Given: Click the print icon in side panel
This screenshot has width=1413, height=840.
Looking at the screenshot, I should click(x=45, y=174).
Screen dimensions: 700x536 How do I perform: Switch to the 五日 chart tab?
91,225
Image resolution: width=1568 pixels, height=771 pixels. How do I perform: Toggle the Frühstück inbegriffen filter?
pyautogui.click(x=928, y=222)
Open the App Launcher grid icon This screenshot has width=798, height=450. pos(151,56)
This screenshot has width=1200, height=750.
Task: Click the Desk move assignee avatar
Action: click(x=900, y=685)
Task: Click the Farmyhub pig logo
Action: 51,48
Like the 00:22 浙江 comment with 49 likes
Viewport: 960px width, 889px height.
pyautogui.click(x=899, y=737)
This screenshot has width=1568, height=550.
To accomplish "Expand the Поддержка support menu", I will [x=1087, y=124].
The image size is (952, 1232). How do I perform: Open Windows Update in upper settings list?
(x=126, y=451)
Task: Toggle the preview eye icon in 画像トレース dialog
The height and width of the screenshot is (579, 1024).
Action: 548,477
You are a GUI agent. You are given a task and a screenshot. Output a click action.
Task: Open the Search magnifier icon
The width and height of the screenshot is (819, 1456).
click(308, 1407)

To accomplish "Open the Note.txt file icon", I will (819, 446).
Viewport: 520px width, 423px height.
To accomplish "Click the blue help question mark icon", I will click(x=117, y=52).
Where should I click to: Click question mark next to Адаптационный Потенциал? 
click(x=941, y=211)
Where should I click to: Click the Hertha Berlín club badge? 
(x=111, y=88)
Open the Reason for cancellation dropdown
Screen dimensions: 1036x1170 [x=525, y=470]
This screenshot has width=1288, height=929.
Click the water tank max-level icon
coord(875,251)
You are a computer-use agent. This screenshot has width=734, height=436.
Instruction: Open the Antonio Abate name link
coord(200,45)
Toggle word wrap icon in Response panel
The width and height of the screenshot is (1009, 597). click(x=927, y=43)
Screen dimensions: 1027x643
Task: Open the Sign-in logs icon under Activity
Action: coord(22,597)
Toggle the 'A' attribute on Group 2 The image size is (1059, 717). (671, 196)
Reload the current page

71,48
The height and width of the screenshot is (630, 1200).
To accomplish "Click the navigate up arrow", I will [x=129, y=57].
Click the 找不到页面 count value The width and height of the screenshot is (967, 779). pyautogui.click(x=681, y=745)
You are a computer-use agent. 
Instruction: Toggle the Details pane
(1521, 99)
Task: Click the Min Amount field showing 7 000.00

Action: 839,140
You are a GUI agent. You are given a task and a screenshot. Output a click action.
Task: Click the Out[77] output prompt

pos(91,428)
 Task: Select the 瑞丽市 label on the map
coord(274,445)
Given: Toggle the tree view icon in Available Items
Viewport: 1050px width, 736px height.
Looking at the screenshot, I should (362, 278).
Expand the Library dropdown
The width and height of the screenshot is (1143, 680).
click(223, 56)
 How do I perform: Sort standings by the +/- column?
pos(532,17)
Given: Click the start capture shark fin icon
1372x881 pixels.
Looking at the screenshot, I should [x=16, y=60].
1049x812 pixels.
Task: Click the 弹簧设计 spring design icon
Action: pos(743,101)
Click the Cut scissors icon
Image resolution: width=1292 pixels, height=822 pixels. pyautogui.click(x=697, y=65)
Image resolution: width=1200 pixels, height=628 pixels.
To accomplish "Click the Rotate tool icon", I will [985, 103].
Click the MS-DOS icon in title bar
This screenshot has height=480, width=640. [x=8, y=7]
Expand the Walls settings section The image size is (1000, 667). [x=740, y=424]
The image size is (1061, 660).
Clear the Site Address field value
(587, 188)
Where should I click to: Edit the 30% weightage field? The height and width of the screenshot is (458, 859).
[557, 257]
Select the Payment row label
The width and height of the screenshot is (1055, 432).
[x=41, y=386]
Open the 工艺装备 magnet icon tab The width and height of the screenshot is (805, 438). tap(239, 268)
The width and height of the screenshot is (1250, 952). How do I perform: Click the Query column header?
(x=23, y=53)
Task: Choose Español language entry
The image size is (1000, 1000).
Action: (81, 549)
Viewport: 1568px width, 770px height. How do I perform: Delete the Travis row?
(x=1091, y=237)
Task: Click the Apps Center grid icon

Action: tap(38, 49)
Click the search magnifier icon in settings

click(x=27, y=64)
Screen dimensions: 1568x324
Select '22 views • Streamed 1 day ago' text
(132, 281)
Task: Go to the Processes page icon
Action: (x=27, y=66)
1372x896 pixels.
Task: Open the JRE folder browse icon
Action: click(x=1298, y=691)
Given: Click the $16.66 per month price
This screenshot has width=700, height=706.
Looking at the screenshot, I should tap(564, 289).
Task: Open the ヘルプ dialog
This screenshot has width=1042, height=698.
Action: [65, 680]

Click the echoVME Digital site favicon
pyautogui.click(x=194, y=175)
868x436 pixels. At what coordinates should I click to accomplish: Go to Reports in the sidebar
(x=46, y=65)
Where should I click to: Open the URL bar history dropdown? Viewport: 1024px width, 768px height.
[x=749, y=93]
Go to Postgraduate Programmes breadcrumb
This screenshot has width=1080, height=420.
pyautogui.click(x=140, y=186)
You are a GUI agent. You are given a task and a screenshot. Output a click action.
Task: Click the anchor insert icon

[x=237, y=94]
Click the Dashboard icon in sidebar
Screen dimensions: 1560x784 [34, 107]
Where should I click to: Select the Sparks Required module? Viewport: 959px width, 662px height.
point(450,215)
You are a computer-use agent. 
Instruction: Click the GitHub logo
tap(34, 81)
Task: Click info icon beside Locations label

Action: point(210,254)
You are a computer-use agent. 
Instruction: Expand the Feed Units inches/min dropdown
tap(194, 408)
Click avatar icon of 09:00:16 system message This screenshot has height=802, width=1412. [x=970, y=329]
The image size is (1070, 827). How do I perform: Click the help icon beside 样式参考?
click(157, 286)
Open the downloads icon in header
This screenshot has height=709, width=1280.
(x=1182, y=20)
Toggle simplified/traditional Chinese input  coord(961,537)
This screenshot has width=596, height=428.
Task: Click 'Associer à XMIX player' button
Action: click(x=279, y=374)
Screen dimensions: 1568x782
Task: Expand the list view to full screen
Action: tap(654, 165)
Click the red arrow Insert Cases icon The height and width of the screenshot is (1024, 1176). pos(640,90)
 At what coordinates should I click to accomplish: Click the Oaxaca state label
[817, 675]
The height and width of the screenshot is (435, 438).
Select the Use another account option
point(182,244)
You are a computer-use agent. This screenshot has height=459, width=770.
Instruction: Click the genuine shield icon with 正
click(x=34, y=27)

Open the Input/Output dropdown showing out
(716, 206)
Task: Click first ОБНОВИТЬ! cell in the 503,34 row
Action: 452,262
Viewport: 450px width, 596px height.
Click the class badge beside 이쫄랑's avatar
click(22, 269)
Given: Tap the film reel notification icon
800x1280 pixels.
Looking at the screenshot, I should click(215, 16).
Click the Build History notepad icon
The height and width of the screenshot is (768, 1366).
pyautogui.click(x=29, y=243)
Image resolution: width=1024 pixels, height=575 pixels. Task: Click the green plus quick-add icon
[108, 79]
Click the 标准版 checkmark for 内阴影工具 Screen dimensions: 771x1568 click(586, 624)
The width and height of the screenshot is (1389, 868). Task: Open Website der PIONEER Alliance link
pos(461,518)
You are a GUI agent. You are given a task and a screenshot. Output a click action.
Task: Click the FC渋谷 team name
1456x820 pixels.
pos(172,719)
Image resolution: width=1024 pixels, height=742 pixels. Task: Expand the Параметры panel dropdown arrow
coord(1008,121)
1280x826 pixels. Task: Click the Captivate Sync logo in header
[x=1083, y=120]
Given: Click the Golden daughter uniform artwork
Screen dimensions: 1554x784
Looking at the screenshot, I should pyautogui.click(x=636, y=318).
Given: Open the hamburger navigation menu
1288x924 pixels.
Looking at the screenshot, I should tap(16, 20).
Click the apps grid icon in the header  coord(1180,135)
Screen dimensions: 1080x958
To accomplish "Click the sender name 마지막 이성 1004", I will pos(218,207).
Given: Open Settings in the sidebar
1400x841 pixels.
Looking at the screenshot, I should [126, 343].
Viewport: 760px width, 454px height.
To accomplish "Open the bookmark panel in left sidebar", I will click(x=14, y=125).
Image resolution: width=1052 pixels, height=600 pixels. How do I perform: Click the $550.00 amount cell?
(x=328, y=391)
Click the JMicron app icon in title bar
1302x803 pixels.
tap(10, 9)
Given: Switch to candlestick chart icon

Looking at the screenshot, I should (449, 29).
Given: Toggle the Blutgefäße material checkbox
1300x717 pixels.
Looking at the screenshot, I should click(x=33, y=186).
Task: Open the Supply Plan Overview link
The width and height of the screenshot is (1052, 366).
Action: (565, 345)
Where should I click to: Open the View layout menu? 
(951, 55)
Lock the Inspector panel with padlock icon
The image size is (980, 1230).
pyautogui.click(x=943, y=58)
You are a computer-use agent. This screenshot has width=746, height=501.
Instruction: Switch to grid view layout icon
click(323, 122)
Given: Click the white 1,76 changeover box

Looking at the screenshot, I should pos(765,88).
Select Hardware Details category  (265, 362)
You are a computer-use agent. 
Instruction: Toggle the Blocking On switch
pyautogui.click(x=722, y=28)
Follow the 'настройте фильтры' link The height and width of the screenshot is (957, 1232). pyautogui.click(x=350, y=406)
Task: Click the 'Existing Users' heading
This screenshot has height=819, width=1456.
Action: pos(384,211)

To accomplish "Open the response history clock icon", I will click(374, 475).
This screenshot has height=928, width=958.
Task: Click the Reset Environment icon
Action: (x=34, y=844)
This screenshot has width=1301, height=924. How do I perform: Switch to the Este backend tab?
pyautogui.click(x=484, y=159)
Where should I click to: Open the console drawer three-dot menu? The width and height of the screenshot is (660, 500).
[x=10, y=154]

GIVEN EXERCISE:
Copy the records above word for word, from the line with "The image size is (1070, 827)." to the line with "point(182,244)", both of those lines included.

RESULT OF THE EXERCISE:
The image size is (1070, 827). How do I perform: Click the help icon beside 样式参考?
click(157, 286)
Open the downloads icon in header
This screenshot has height=709, width=1280.
(x=1182, y=20)
Toggle simplified/traditional Chinese input  coord(961,537)
This screenshot has width=596, height=428.
Task: Click 'Associer à XMIX player' button
Action: click(x=279, y=374)
Screen dimensions: 1568x782
Task: Expand the list view to full screen
Action: tap(654, 165)
Click the red arrow Insert Cases icon The height and width of the screenshot is (1024, 1176). pos(640,90)
 At what coordinates should I click to accomplish: Click the Oaxaca state label
[817, 675]
The height and width of the screenshot is (435, 438).
Select the Use another account option
point(182,244)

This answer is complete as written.